FIIs Withdraw Rs 80,000 Crore from Top Indian Stocks as Foreign Ownership Hits 13-Year Low
Foreign institutional investors (FIIs) have withdrawn Rs 80,000 crore from ten key Indian companies, reducing their stakes significantly. TCS saw an outflow of Rs 12,911 crore, with FII stake dropping from 11.5% to 10.3%. Reliance Industries experienced a Rs 10,042 crore outflow, with FII stake decreasing from 19.2% to 18.7%. This has led to a 13-year low in foreign ownership of NSE-listed companies at 16.71%. Stock prices have been impacted, with TCS down 16.60%, HCL Tech 19.90%, and Trent 24.80%. Despite the trend, Yes Bank attracted Rs 12,548 crore in FII investments. Domestic mutual funds have shown growth, reaching 10.93% ownership after investing Rs 1.64 lakh crore. Goldman Sachs has upgraded India to overweight, projecting Nifty to reach 29,000 by end of 2026. HSBC analysts believe the worst may be over for Indian equities.

*this image is generated using AI for illustrative purposes only.
Foreign institutional investors (FIIs) have significantly reduced their holdings in major Indian stocks, withdrawing a substantial Rs 80,000 crore from ten key companies.
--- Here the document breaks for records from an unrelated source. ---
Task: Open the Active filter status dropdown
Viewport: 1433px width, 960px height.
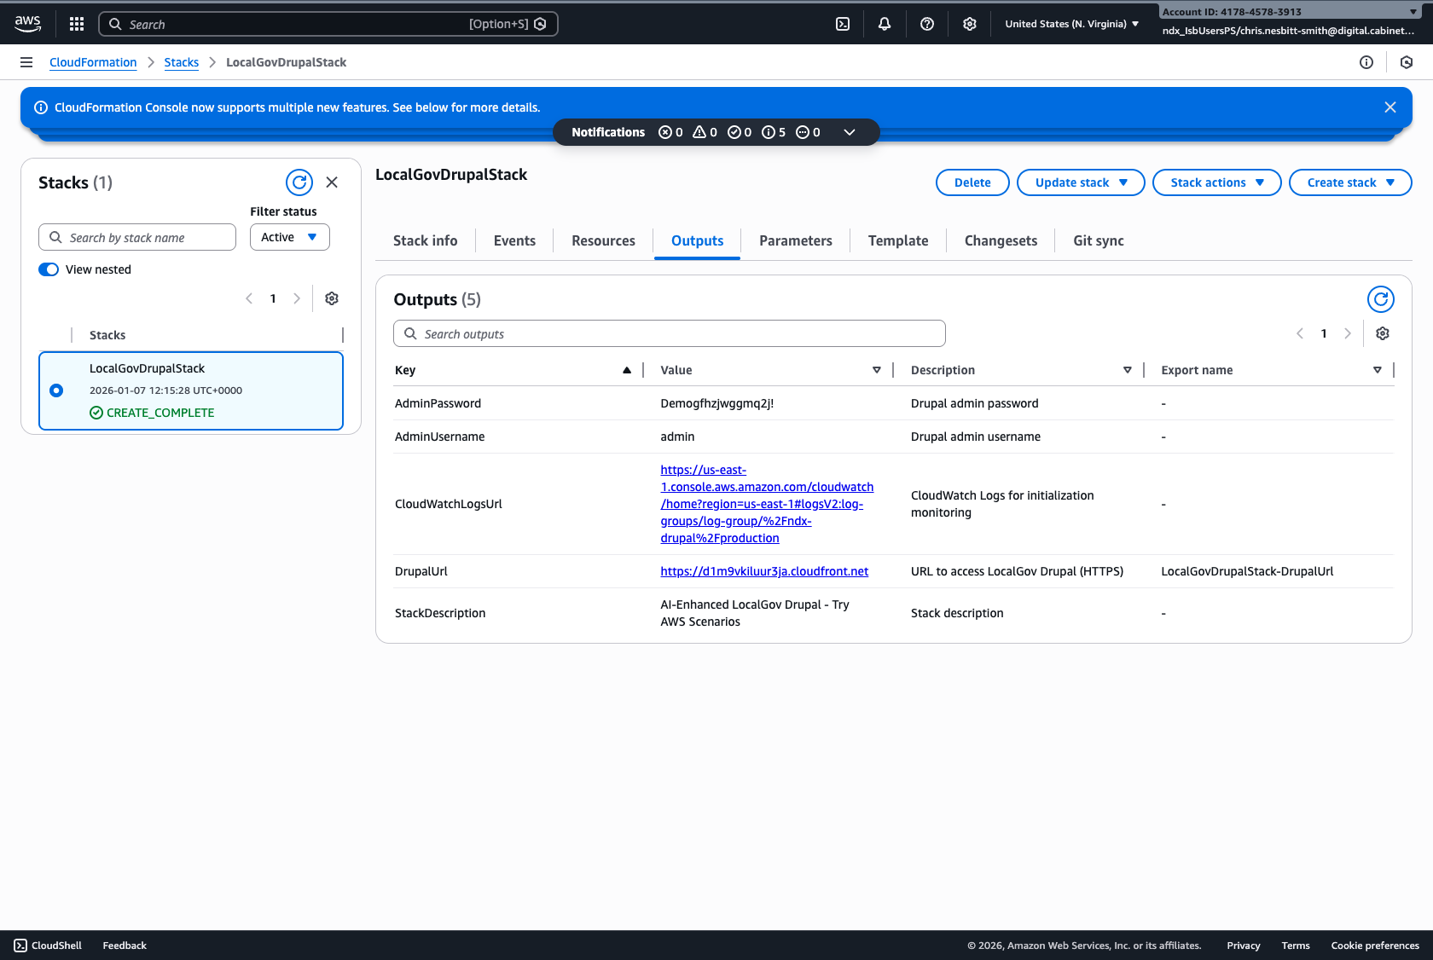Action: (x=289, y=237)
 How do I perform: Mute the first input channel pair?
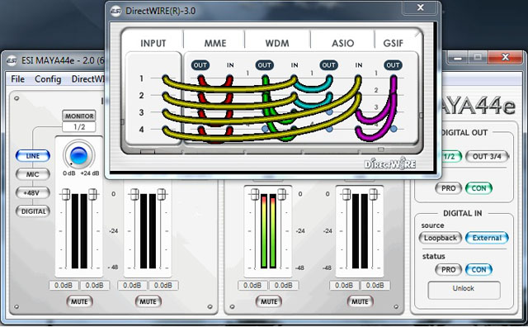coord(79,301)
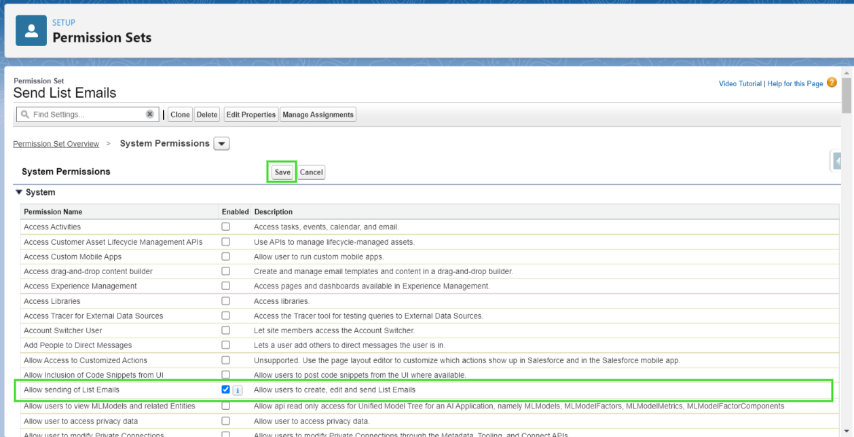This screenshot has height=437, width=854.
Task: Enable the Access Activities permission
Action: pos(225,227)
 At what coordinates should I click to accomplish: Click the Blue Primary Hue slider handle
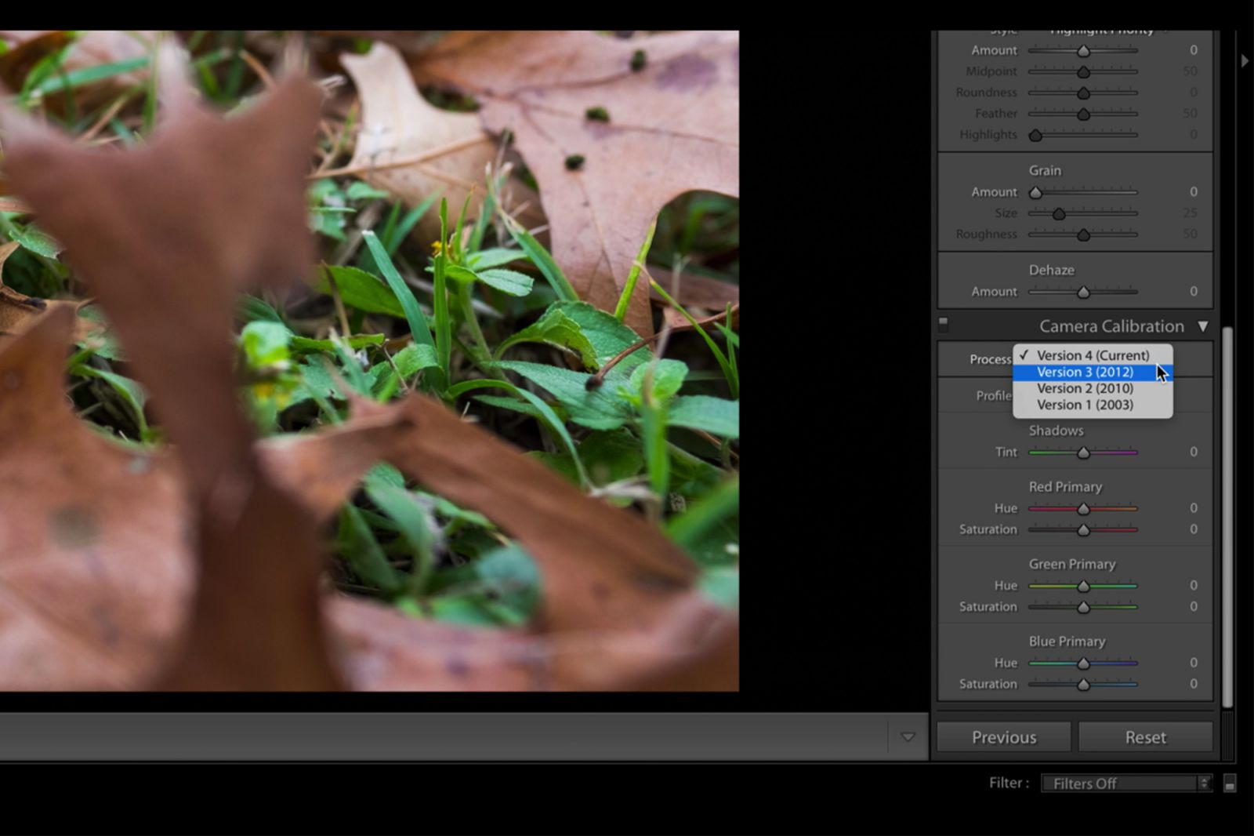pyautogui.click(x=1083, y=663)
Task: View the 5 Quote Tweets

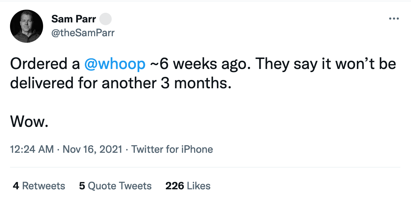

This move has led to a 13-year low in foreign ownership of NSE-listed companies, marking a notable shift in the investment landscape.
Major Outflows and Stake Reductions
The exodus of foreign capital has been particularly pronounced in some of India's most prominent companies:
| Company | FII Outflow (Rs Crore) | FII Stake Change |
|---|---|---|
| TCS | 12,911.00 | 11.5% to 10.3% |
| Reliance Industries | 10,042.00 | 19.2% to 18.7% |
Other affected companies include Titan and HDFC Bank, though specific figures for these were not provided.
Impact on Stock Prices
The large-scale withdrawal has had a significant impact on stock prices:
| Company | Stock Price Decline |
|---|---|
| TCS | 16.60% |
| HCL Tech | 19.90% |
| Trent | 24.80% |
Overall Market Trends
- FII ownership in NSE-listed companies has dropped to 16.71% as of September 30, the lowest level in 13 years.
- Despite the general outflow, some stocks like Yes Bank have bucked the trend, attracting Rs 12,548 crore in FII investments.
- Domestic mutual funds have shown robust growth, reaching a record ownership of 10.93% after investing Rs 1.64 lakh crore.
Expert Opinions and Future Outlook
- Goldman Sachs has upgraded India to overweight, projecting that the Nifty could reach 29,000 by the end of 2026.
- HSBC analysts believe that the worst may be over for Indian equities. They anticipate incremental foreign inflows, noting that India currently represents the biggest underweight position in emerging market portfolios.
Corporate Developments
While not directly related to the FII outflows, it's worth noting that Tata Consultancy Services (TCS) has recently announced a significant partnership. Lion, a leading beverage company in Australia and New Zealand, has selected TCS to drive its AI-powered transformation and business growth. This collaboration aims to enhance Lion's operational resilience and productivity through the adoption of scalable operating models and service delivery automation infused with Artificial Intelligence.
The partnership highlights TCS's continued strength in securing major contracts, which may be of interest to both domestic and foreign investors looking at the long-term prospects of Indian IT services companies.
As the Indian market navigates through these changes in foreign investment patterns, the resilience of domestic investors and the potential for future foreign inflows will be crucial factors to watch in the coming months.